The idea of "electronic democracy" as a form of direct democracy on the basis of new information technologies has undergone a sufficiently reasoned criticism from the position of “institutionalism”. Thus, according to the American Professor Richard Sclove (1995), as any technologies have the same social structures, as well as social institutions, its necessary to consider their influence on a democratic form the political system (Sclove, 1995). The bases of democracy are the “local communities” where the discussions on socially significant issues take place. Sklove (1995) believes that "virtual reality cannot substitute the local community as the foundation of democracy (Sclove, 1995). The Internet likely contributes to global civil society organizations.

Continuing the idea of Sklove, the most serious challenge to the creation of electronic democracy is the tendency to limit the sovereignty of national states under the influence of global communication (Negroponte, 1995). If the national state is destroyed, gradually transferring their powers to subnational structures, it becomes quite incomprehensible how one can speak about “e-democracy” as the government institutions? In this issue there are two opposing tendencies: "On the one hand, the interlacing of modern societies due to globalization undermines the mechanisms of democratic control of the nation state. On the other hand, the new electronic communication technologies offer individuals and groups such broad access to information that the existence of authoritarian political regimes makes it more and more complicated” (Vershinin, 2001; p. 82). An adequate way out of this situation could be the global co-operation of national states on a democratic basis.

Thus, the "new state of the information age is a new type of network state, based on a network of political institutions and decision-making processes at national, regional, and local levels, which transforms the inevitable interaction of decision-making in the endless negotiations between them" (Vershinin, 2001; p. 82).
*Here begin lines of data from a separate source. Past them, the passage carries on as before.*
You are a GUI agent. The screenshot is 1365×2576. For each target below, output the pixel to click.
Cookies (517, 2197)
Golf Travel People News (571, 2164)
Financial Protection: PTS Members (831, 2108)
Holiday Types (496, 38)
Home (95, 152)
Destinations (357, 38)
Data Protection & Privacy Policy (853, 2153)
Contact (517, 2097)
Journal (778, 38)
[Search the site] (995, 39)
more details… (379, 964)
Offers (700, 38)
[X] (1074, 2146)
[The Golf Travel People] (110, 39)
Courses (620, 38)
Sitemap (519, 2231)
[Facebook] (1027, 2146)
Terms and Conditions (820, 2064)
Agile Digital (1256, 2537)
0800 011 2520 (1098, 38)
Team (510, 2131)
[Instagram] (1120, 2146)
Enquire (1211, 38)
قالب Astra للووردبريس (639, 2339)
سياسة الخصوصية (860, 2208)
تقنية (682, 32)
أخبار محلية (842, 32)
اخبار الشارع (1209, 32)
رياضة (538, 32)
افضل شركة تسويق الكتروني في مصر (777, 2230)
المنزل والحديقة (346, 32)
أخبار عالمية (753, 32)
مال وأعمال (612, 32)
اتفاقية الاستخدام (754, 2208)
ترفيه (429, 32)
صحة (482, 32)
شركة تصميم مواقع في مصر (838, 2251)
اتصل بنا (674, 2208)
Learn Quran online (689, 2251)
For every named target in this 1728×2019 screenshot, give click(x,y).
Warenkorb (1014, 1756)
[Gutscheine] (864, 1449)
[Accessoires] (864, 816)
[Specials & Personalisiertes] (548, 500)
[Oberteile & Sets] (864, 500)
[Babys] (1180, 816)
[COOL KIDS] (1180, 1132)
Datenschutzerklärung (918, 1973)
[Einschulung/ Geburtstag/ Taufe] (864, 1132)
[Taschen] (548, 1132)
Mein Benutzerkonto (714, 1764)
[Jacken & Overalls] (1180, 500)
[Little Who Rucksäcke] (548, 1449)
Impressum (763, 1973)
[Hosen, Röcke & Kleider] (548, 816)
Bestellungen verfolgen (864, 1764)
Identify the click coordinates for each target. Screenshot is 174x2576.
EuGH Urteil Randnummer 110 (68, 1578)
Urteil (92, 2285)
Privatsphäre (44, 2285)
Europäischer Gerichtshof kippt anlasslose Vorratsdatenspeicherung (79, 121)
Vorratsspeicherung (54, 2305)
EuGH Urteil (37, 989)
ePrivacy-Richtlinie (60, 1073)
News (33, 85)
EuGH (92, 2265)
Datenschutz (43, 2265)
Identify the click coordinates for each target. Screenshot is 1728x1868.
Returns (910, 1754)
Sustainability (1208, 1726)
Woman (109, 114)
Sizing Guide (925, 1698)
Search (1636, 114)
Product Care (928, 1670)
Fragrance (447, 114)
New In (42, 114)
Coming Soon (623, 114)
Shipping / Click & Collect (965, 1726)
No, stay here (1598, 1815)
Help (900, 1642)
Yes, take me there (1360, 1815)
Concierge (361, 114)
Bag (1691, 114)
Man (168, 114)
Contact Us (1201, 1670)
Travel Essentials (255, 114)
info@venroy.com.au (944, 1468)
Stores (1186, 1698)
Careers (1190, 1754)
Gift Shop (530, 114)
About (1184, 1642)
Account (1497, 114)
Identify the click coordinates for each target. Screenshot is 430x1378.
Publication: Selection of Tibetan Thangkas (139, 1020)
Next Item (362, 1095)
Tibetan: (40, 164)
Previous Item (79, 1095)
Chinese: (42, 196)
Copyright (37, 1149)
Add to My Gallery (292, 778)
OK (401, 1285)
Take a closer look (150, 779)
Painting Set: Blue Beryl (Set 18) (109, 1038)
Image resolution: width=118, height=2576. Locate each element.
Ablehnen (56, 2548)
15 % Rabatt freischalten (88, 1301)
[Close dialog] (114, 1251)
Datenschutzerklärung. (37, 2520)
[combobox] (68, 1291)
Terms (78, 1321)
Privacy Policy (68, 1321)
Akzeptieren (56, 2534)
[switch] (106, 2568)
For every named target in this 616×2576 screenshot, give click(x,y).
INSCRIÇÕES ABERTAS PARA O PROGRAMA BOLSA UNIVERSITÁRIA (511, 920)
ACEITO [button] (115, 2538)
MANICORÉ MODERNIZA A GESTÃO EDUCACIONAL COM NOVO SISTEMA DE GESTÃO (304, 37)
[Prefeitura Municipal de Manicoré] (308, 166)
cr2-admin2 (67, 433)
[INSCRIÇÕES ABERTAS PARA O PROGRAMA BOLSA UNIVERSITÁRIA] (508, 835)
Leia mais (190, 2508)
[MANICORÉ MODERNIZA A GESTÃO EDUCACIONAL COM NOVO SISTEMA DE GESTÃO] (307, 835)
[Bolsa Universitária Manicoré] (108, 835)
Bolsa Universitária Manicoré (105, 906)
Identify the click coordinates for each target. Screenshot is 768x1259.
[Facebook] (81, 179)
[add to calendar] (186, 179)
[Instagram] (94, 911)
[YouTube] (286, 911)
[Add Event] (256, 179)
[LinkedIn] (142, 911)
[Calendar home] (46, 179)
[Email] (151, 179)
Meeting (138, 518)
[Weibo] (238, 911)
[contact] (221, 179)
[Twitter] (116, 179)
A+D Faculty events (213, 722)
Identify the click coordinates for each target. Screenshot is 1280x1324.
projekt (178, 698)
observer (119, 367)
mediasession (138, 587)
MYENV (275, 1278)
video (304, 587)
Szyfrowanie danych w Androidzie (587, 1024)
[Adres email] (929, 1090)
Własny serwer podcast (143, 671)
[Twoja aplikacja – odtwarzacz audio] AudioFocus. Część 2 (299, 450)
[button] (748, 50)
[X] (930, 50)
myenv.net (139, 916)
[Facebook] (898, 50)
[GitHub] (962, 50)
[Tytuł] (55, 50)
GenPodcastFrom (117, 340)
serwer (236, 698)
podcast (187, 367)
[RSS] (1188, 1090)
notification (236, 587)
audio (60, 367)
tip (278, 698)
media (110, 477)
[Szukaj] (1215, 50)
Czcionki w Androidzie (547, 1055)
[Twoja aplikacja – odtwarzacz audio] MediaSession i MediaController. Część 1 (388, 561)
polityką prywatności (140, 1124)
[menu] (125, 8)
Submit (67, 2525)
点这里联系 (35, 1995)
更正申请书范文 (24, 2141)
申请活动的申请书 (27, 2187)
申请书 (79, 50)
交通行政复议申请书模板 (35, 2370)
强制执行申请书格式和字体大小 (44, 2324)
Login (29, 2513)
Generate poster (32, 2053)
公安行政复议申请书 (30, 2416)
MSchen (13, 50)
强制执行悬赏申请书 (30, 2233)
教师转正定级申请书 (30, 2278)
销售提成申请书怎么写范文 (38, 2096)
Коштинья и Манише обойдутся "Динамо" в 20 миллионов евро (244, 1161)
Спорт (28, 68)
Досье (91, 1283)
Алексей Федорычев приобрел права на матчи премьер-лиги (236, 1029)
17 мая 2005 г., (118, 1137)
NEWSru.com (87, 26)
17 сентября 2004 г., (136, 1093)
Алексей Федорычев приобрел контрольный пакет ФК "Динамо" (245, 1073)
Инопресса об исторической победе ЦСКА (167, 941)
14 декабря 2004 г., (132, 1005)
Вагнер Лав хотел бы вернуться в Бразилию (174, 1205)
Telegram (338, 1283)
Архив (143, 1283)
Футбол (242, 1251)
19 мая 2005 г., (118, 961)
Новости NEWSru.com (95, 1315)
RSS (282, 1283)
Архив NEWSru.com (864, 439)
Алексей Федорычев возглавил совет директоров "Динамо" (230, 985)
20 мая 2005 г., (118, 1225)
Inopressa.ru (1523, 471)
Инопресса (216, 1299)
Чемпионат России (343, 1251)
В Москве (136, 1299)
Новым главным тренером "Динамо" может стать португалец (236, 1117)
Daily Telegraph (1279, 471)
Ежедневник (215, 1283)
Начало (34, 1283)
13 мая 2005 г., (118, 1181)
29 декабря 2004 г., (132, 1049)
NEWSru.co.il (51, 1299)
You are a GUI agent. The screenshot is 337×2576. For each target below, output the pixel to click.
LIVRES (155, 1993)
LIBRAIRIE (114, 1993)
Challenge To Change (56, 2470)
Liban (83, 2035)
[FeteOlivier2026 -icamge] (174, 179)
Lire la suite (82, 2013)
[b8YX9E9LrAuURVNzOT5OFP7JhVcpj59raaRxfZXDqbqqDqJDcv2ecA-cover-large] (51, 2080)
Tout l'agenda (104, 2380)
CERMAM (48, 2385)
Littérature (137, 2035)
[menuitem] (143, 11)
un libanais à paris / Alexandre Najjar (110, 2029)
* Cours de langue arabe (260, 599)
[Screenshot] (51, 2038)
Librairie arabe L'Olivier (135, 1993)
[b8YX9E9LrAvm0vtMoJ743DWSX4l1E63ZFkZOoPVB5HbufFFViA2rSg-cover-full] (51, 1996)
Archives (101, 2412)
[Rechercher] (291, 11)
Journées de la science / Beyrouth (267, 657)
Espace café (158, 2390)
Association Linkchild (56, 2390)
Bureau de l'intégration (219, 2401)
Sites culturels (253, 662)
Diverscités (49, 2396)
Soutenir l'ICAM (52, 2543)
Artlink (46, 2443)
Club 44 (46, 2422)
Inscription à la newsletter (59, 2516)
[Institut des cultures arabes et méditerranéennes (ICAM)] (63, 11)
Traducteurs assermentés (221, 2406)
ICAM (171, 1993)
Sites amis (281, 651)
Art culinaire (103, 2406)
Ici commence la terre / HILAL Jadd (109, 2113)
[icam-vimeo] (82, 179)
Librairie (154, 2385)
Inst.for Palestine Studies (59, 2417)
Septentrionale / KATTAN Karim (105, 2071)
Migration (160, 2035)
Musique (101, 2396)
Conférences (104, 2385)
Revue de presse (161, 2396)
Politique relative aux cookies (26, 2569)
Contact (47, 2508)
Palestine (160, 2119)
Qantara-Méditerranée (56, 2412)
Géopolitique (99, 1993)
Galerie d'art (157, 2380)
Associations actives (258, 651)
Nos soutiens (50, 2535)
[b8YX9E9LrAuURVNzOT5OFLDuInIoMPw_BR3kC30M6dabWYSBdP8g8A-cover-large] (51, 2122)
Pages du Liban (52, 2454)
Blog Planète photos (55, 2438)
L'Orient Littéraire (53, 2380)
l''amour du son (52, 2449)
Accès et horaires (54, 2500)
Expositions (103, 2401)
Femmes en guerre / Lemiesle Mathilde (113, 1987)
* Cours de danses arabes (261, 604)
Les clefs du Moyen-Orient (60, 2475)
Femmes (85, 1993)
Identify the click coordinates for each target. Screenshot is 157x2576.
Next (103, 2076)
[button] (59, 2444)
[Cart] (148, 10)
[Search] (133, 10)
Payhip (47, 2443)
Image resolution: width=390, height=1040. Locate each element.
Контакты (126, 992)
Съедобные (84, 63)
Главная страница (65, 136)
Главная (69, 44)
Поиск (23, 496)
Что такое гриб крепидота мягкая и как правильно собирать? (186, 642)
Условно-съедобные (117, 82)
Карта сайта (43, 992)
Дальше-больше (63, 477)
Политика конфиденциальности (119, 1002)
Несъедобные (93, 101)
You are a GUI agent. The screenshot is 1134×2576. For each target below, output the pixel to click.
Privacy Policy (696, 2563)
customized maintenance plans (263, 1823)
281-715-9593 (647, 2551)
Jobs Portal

Furthermore, democracy requires the active political positions of the vast majority of people that actually contradicts to the main trend of our time - namely, the fall of the political activity of citizens. Simplicity of obtaining political information and express their views with the new information technologies, paradoxically, does not encourage citizens to active political life, but rather the opposite - discourage them (Janda, Berry, Goldman, 1989). Political science and political community of democratic countries have noted this trend long ago, leading to a blurring of the formal legitimacy of democratic regimes. For example, how we can assume the political system of the United States to be democratic, if for the past several decades less than half of their people were involved in the election process (Janda, Berry, Goldman, 1989)?

This paradox - increase of information and communication capabilities of society and the decline of interest in politics - became the starting point for American political scientist Russell Neuman (1986). "On the one hand, the modern mass media provide citizens with unparalleled opportunities for political information. On the other hand, in the period from 1959 to 1979 Americans distrust in politics has increased from 20% to 70%. At the same time, the level of citizen participation in Elections for the post-war period had fallen to 38% in 1986" (Neuman, 1986; p. 144).

Thus, if we assume the percentage of voters on elections as criteria of the political system democracy, then the modern American political system can hardly be considered democratic (Neuman, 1986). According to Neumann (1986) conclusions, improving of citizens informatization does not automatically increase political participation, and the main cause of falling interest in politics and the general negative perception of it is in the style of modern journalism, which primarily reveals the negative pages of policy and politics (Neuman, 1986).

Thus, the concept of “electronic democracy” contains significant contradictions and is subject to reasonable criticism. For this reason, social, political and scientific literature in recent years dominated by the concept of "electronic government", which became the basis for the reforms in public administration through electronic communications.